Noch vor ein paar Jahren war es überhaupt kein Problem, um als Demokrat seinem passiven Wahlrecht gerecht zu werden, denn in der Bonner Republik hatten sich entsprechende Parteien etabliert, die fast für jede demokratische Überzeugung auch ein entsprechendes Angebot machen konnten.

Die Anhänger eines christlichen aber überkonfessionellen Konservatismus fanden in der Christlich Demokratischen Union Deutschlands (CDU) ihre Vertretung. Dass die CDU es dabei zuließ und einer Splittergruppe, nämlich der Christlich-Sozialen Union in Bayern (CSU), Raum freigab, war nur anfangs von Erfolg gekrönt, und ist bis zum heutigen Tage nicht nur zu einer Belastung, sondern inzwischen auch zu einer regelrechten Bedrohung für die CDU geworden.

Die CSU hat sich in den letzten Jahrzehnten so sehr von ihren ursprünglichen Grundsätzen entfernt, dass sie zu einem Sammelbecken rechtsnationaler Kreise wurde, die sich nun auch als „Werteunion“ in die CDU hinein auszubreiten beginnen.

Für die Anhänger des Liberalismus, der als Gegenpol zum Konservatismus angesehen werden muss, fand sich die Freie Demokratische Partei (FDP) als politische Heimat.

Als dritte politische Kraft kam die Sozialdemokratische Partei Deutschlands (SPD) zurück und fand, nachdem sie dem Sozialismus abgeschworen hatte, eine starke und engagierte Anhängerschaft in der gesamten Bevölkerung.

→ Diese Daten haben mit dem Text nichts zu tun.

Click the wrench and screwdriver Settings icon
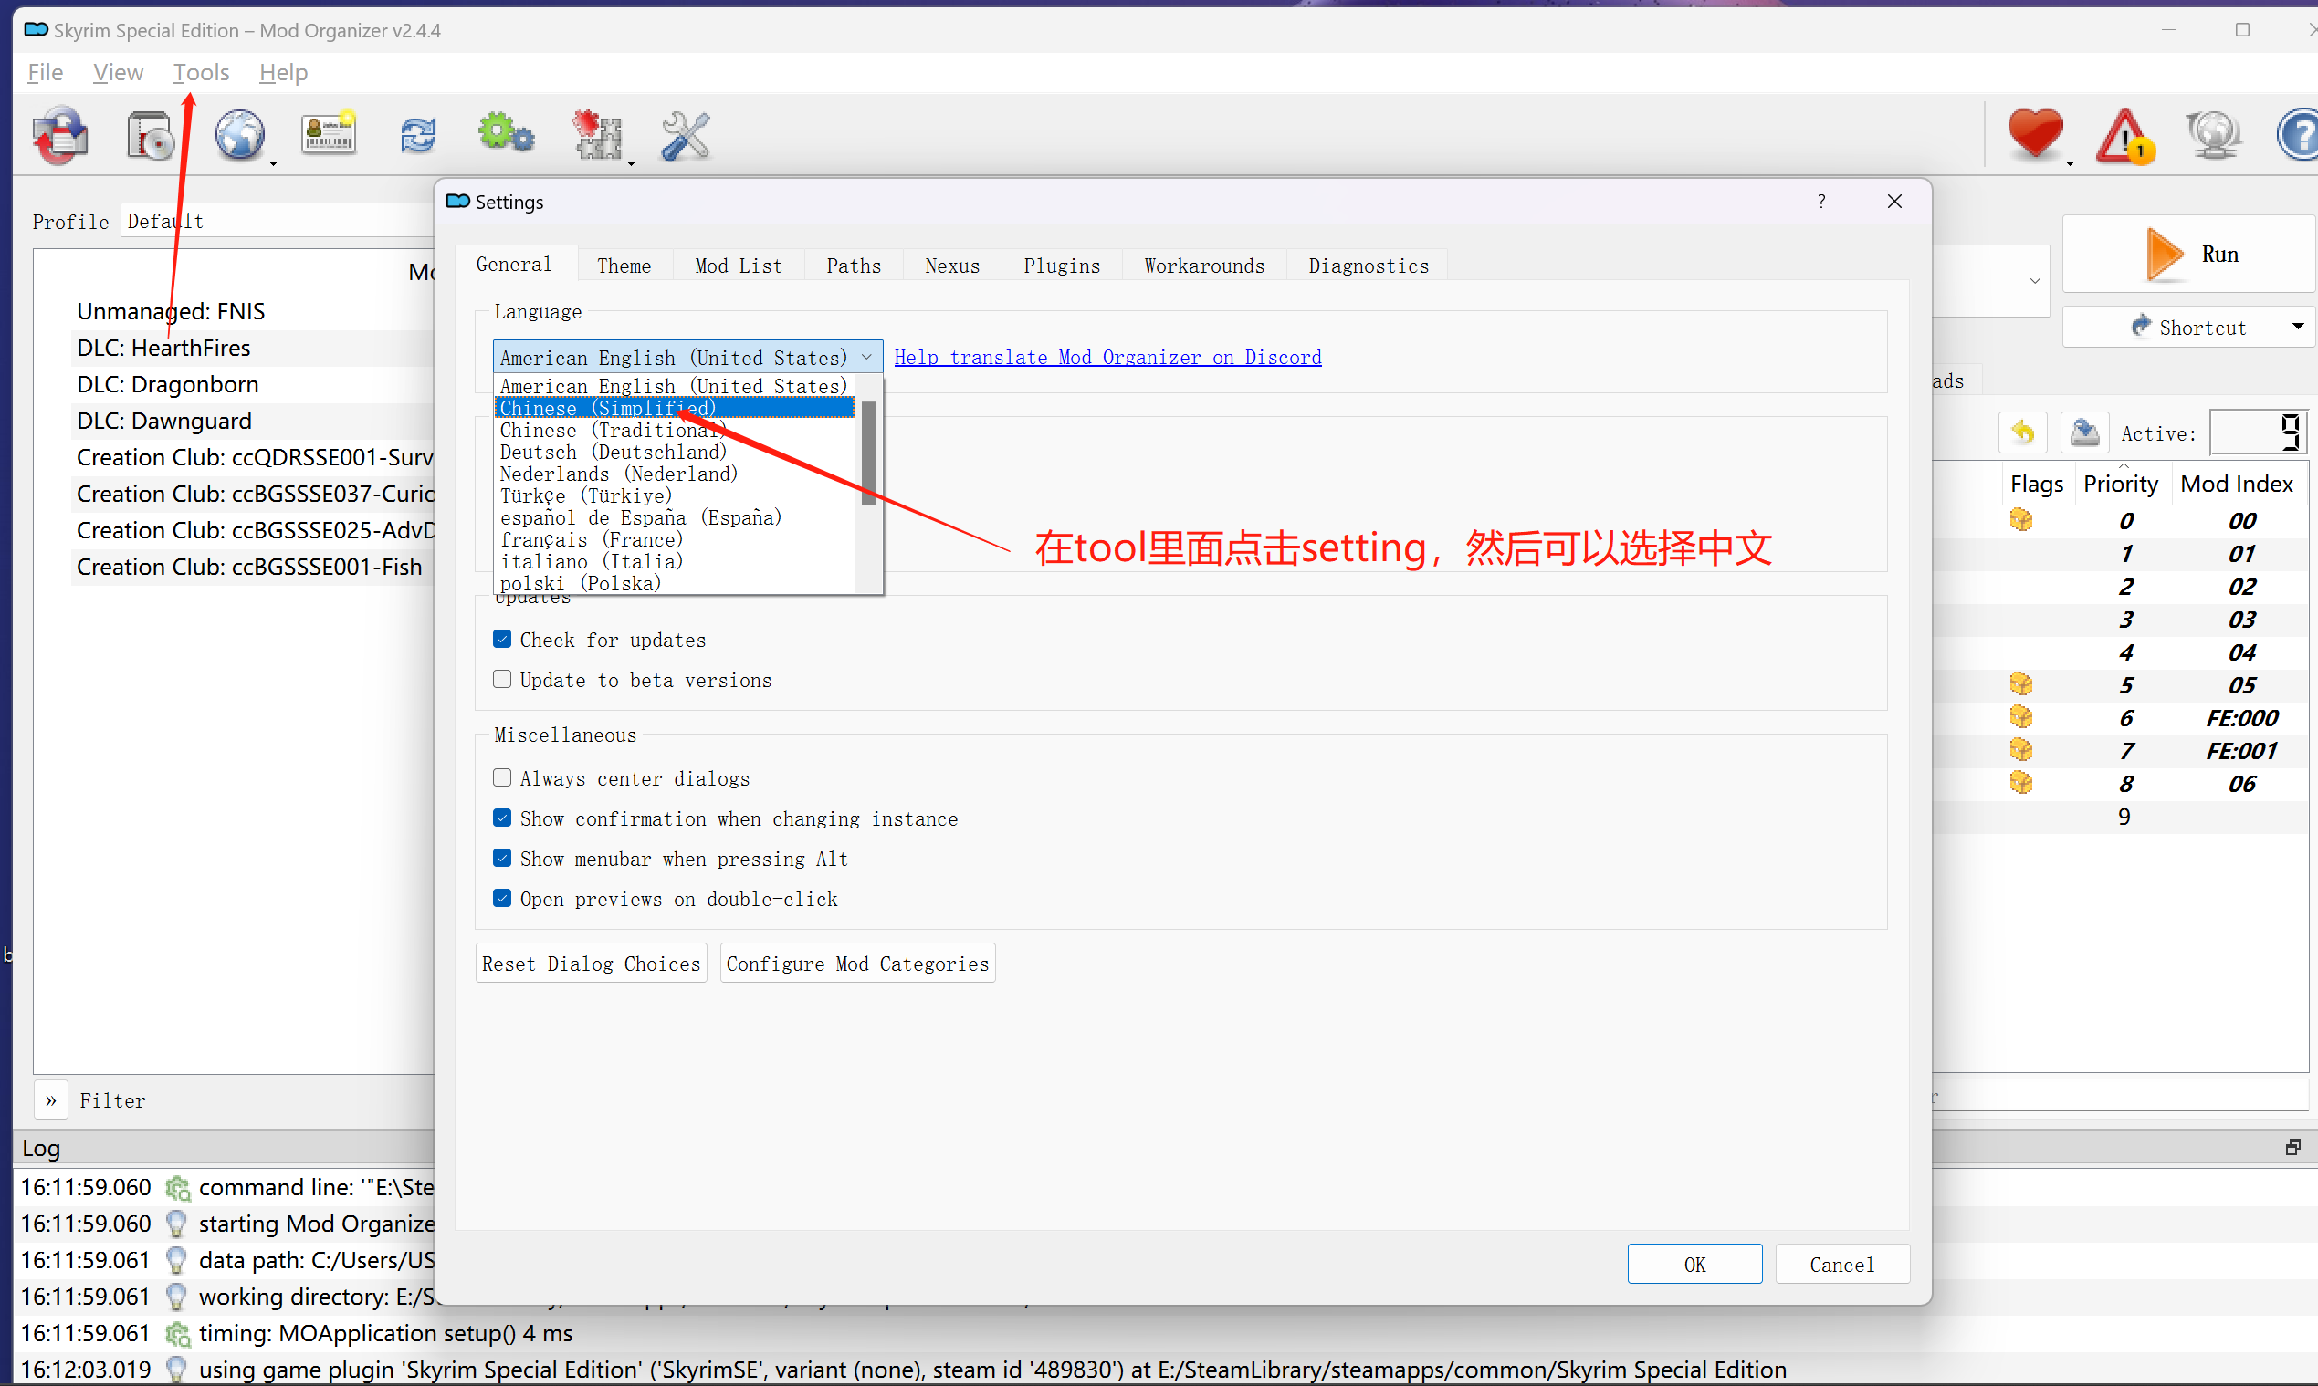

Allen drei demokratischen Parteien war es leider von Anfang an nicht möglich, sich von ehemaligen Nationalsozialisten freizuhalten, denn im Bestreben möglichst eine „Volkspartei“ zu werden, öffneten sich alle drei auch sehr weit gegenüber den politischen Rändern.

Dieser Fehler unterlief diesen drei Parteien erneut nach 1989, wobei sie ohne Probleme ehemalige Stalinisten, Kommunisten und waschechte Sozialisten in ihre Reihen aufnahmen.

Dabei verfielen alle dem Irrglauben, innerhalb des eigenen Parteigefüges Totalitaristen zu Demokraten „rundlutschen“ zu können. Es gelang den Parteien dabei aber nur, und dies mehr oder weniger gut, das Auftreten von radikalen Parteien zu minimieren, indem sie ihre eigenen „Ränder“ immer wieder entsprechend bedienten.

Die CDU vergab diese Aufgabe dabei sehr gerne an die CSU, die sich zudem sehr schnell in dieser Rolle wohlfühlte.

Das wirklich Interessante war aber, dass sich in der Bonner Republik nicht der Liberalismus und der Konservatismus als Gegenpole herauskristallisierten, sondern die Sozialdemokratie zum Gegenpol des Konservatismus wurde, was wohl eher dem Harmoniebestreben der Bürger nach dem Durchleben einer „tausendjährigen“ Diktatur geschuldet war. Das Problem dabei ist, dass beide Parteien von Anfang an in ihren politischen Ideologien zu ähnlich sind und sie für den Wähler darstellbare Unterscheidungen nur durch ihre jeweiligen Ränder erreichen konnten.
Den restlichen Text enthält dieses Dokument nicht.